(What you need to do)
Reproduce each of the items below word for word, omitting the pictures from your answer.

(Material shown)
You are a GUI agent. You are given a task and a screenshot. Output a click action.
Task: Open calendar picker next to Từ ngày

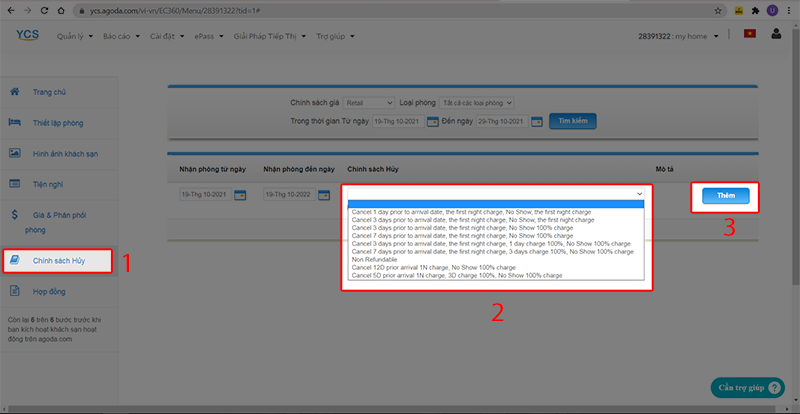(x=433, y=122)
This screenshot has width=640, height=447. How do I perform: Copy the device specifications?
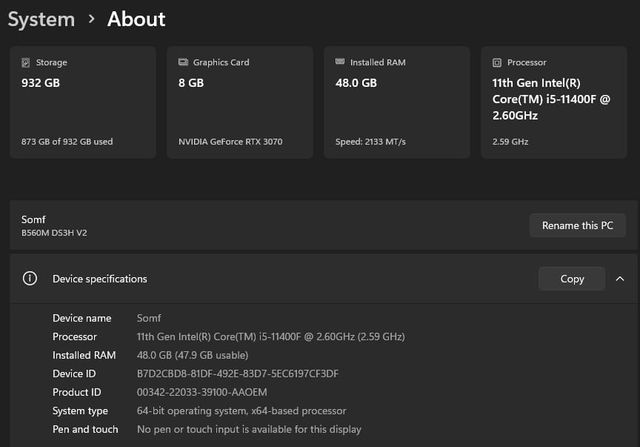point(572,279)
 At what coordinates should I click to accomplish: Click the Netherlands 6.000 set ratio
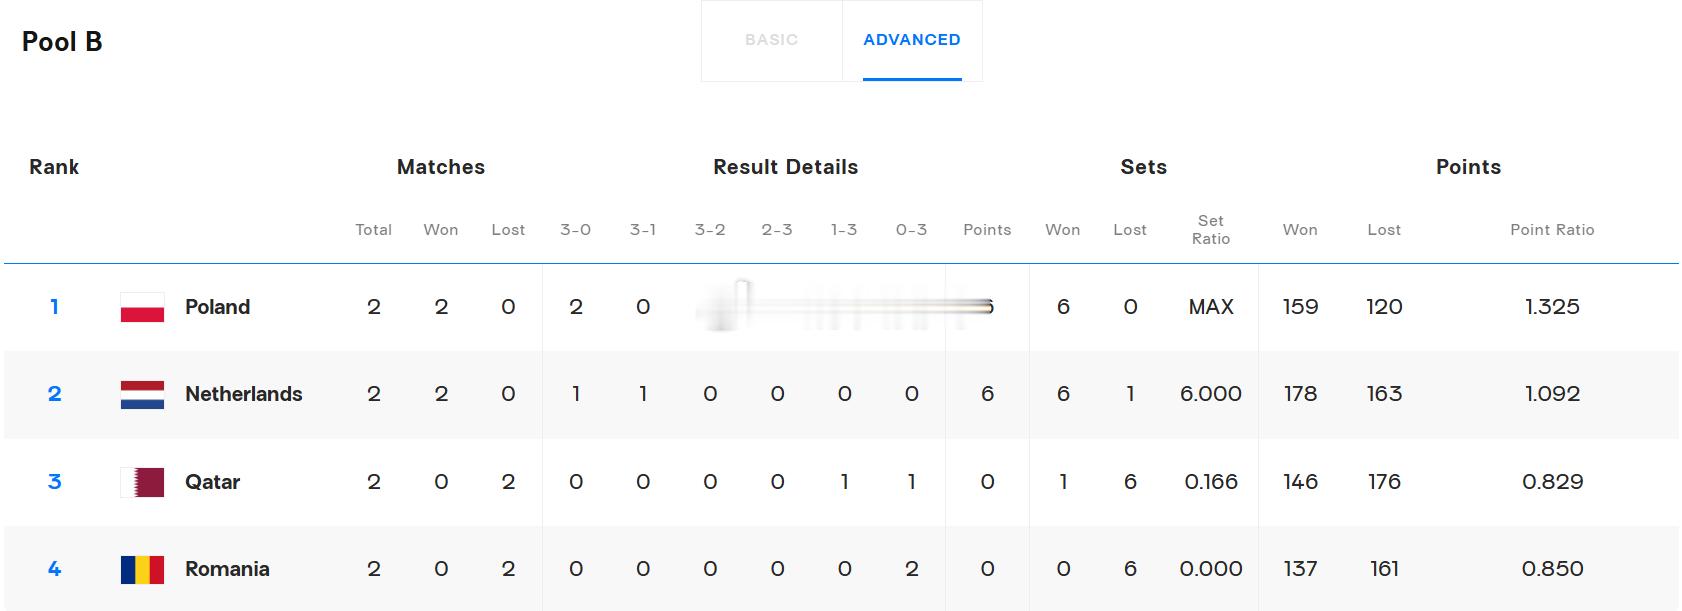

(Full output)
You are a GUI agent. You are given a task and a screenshot. Output a click action.
Task: Open calendar picker next to Từ ngày

(x=433, y=122)
This screenshot has width=640, height=447. How do I perform: Copy the device specifications?
point(572,279)
 At what coordinates should I click to accomplish: Click the Netherlands 6.000 set ratio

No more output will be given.